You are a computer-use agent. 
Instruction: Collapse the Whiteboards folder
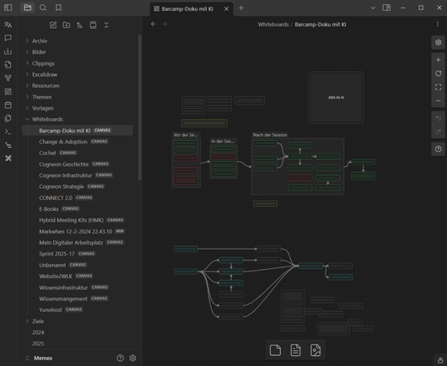pos(27,119)
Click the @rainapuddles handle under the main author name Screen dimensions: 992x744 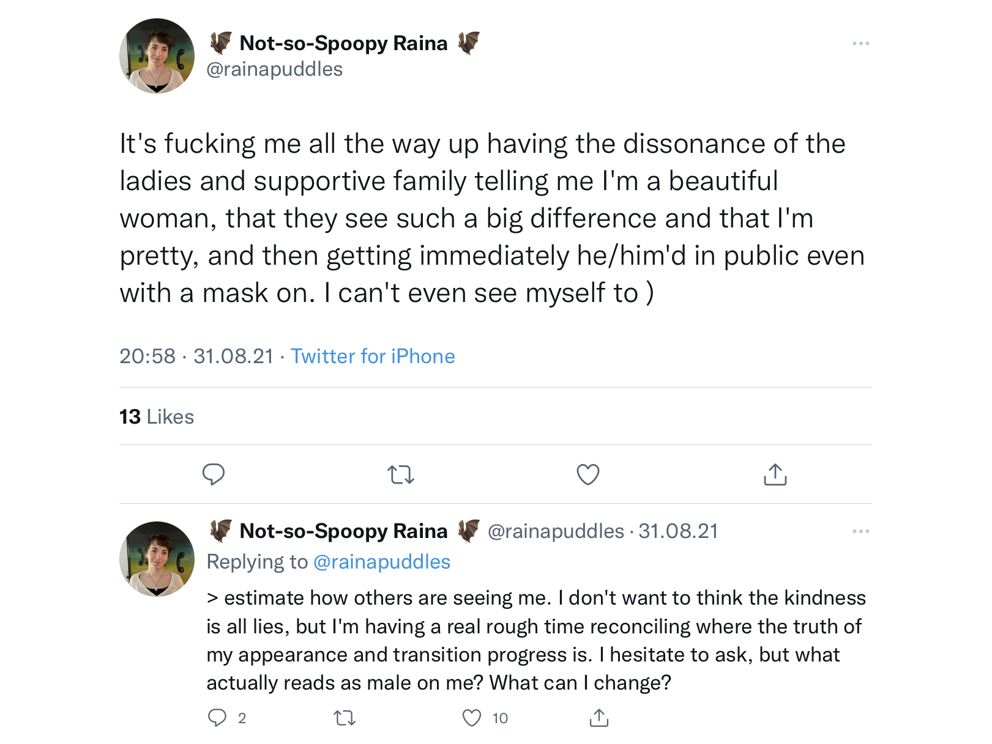click(275, 69)
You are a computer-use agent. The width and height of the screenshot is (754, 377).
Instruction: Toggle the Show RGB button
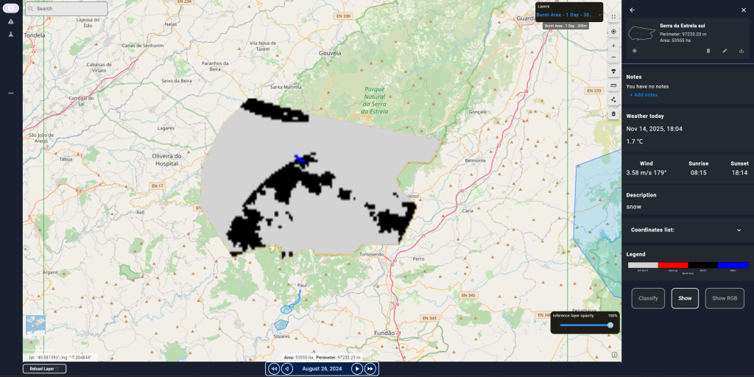[725, 298]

***

WHAT TO WORK ON » Each line of the material with the word "computer" in it should be listed.

RESPONSE TO THE EXERCISE »
You are a computer-use agent. 
You are a computer-use agent. The width and height of the screenshot is (754, 377).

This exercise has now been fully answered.